▸ Extracted data:

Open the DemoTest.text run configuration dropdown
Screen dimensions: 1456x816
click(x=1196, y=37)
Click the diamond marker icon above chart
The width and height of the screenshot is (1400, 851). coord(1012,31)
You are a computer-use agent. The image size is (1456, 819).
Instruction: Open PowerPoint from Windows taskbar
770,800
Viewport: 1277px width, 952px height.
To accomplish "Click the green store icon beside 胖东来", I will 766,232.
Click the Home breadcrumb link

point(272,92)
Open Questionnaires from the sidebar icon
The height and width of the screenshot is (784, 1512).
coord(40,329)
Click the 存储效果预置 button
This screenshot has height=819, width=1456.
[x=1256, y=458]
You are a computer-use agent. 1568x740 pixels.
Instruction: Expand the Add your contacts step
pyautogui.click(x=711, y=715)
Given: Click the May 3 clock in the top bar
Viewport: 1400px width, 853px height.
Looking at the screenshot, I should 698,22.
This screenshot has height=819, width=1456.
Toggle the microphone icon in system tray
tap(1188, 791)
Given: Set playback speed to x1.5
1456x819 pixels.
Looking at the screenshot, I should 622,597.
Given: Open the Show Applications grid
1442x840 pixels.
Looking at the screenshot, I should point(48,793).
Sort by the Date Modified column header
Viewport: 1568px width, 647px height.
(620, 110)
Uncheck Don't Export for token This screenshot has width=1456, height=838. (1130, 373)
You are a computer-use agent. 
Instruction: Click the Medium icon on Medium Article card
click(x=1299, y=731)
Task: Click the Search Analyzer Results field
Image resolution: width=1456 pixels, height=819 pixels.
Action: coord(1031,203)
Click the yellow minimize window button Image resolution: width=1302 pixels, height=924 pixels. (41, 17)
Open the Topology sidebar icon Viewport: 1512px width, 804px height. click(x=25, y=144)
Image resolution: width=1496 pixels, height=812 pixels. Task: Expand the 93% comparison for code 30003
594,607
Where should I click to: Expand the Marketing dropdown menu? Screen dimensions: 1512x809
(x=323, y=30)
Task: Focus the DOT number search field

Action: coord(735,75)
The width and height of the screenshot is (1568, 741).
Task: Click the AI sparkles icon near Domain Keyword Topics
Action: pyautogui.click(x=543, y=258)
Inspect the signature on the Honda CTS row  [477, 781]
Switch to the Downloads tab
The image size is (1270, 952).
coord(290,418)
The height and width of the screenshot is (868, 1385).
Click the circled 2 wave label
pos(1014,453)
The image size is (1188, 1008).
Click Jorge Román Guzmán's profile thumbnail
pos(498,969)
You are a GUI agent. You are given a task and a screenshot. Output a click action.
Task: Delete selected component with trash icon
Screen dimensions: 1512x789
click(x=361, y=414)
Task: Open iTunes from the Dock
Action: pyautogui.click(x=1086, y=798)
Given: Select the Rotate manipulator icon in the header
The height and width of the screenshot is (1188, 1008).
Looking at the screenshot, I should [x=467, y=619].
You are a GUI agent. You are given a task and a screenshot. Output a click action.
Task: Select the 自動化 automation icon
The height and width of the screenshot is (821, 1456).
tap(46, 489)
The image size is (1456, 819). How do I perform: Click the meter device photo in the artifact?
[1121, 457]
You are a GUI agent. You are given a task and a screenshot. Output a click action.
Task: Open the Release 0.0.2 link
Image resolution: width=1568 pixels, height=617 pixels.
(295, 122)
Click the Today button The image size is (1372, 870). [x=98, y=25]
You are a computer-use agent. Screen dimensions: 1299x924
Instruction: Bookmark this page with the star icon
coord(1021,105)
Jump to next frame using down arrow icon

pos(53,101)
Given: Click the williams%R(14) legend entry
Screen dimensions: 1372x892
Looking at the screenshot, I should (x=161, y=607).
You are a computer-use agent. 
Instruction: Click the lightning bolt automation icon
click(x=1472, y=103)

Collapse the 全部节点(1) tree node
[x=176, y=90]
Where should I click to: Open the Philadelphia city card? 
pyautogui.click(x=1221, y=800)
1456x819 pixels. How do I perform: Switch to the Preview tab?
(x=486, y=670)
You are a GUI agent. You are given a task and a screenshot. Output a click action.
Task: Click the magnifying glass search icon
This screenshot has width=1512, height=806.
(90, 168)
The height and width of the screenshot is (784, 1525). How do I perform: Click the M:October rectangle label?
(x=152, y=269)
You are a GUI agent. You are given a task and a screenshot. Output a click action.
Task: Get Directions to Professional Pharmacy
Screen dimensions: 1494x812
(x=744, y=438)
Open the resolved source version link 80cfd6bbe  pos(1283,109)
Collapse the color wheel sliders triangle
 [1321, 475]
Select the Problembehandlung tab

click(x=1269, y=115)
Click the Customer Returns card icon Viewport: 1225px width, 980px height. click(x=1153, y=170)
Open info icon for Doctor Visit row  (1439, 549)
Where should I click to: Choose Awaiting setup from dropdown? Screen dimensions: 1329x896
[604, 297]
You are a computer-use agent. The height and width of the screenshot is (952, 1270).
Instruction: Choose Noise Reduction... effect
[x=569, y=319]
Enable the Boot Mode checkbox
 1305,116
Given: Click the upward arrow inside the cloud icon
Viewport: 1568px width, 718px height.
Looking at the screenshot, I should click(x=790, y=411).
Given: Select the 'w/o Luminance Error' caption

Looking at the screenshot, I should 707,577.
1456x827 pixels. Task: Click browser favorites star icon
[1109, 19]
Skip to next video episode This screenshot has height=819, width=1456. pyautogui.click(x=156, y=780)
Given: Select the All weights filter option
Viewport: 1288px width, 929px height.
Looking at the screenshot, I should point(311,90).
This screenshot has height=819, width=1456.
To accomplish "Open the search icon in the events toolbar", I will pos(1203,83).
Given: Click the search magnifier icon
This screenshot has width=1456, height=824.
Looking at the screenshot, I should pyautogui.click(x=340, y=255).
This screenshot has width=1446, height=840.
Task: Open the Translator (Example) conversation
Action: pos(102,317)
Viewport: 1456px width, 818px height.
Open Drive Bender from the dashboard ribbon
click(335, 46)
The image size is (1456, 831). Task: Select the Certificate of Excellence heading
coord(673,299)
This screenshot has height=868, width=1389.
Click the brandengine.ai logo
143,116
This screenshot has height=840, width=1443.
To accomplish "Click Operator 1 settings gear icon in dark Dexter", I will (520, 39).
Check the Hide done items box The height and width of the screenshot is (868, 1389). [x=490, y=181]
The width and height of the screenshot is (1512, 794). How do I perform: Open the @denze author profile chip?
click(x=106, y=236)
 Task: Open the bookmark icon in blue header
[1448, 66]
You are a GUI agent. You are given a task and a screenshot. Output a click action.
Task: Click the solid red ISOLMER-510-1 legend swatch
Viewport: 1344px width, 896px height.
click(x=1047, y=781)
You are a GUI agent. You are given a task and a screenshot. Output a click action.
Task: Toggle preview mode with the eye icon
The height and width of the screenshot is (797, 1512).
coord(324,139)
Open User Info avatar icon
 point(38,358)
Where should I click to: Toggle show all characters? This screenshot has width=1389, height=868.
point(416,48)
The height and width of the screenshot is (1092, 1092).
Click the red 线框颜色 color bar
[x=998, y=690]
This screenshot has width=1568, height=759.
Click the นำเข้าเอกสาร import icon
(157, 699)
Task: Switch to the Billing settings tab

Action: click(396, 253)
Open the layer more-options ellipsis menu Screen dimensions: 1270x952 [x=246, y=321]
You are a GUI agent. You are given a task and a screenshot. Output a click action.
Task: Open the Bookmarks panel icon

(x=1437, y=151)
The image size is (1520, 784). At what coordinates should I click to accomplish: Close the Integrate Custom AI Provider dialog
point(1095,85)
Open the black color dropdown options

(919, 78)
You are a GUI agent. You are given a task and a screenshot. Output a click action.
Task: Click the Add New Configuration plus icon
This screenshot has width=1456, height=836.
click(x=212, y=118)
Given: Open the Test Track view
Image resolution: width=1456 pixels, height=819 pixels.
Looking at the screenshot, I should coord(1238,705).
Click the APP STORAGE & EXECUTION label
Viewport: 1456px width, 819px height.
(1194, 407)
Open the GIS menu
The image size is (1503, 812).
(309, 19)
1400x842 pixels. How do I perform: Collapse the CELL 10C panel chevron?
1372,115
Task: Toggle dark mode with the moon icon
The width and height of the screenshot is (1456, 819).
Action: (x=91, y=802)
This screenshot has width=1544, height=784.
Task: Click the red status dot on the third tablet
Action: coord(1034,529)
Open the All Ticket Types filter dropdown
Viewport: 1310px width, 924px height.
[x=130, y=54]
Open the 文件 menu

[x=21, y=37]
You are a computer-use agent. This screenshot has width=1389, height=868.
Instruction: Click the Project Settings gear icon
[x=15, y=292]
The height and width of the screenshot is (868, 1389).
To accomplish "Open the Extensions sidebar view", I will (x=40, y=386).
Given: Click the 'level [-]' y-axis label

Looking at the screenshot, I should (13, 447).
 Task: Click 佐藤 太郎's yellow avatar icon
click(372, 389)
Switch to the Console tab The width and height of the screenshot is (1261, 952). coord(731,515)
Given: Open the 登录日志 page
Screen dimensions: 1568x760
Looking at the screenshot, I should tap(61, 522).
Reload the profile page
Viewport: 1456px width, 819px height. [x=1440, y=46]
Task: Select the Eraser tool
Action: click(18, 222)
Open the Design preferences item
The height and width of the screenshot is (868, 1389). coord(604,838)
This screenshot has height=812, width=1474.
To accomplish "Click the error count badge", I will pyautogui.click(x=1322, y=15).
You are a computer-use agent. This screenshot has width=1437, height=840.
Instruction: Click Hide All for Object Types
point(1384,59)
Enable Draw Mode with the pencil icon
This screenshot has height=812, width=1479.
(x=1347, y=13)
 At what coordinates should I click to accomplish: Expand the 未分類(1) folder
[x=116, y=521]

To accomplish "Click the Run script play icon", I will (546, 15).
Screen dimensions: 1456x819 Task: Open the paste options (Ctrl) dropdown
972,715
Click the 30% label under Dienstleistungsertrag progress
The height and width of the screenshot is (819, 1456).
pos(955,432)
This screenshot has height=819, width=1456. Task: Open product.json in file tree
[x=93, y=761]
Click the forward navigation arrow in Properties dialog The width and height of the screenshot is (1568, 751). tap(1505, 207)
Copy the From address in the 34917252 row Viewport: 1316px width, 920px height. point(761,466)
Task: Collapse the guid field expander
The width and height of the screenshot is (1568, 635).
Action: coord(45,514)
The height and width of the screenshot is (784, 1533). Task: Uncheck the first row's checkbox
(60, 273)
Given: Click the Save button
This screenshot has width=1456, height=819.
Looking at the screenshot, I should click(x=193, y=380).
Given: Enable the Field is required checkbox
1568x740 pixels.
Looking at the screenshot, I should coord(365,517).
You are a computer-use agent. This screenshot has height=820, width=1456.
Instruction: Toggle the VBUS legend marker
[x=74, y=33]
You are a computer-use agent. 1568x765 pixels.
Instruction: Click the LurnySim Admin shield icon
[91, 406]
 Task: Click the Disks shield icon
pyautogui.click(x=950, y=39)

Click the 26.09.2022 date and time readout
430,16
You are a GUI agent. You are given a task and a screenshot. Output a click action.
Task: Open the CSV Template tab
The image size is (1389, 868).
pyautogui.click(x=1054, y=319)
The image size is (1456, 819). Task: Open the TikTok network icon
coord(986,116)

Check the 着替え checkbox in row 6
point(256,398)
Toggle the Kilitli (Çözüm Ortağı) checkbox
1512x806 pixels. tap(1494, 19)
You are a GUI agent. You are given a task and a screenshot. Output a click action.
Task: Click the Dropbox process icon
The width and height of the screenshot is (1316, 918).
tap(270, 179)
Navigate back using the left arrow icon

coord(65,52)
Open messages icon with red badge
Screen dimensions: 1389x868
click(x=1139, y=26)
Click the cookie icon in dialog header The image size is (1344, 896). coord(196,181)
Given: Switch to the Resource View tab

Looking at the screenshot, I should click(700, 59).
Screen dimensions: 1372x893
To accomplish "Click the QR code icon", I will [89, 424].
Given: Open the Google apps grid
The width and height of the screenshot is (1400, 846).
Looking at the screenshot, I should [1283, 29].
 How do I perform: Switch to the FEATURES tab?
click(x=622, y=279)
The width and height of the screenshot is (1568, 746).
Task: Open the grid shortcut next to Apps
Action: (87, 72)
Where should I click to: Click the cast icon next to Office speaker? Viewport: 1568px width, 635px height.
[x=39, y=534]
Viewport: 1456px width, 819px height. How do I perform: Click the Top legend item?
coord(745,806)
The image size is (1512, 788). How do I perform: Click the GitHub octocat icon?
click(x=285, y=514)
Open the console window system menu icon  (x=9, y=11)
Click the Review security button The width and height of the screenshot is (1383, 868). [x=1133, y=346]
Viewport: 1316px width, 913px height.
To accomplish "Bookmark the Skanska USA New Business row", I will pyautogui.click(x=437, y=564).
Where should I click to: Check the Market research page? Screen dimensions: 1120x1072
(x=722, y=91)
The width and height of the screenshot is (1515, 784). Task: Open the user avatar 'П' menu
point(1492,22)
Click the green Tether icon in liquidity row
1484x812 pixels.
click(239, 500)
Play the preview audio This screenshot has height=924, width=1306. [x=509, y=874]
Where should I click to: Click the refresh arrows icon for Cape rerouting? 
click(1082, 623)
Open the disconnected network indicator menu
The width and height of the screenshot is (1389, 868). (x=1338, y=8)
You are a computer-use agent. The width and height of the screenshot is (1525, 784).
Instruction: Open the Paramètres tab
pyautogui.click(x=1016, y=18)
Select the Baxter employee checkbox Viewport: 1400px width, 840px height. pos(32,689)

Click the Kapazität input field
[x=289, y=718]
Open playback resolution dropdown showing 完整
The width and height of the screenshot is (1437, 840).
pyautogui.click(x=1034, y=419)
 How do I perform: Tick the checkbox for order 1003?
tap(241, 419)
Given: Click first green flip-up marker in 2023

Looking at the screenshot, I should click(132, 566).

▸ Requirement: What lines in the material above contain the word "filter"? Copy them out.

▸ Solution to the problem:
Given: Select the All weights filter option
Open the All Ticket Types filter dropdown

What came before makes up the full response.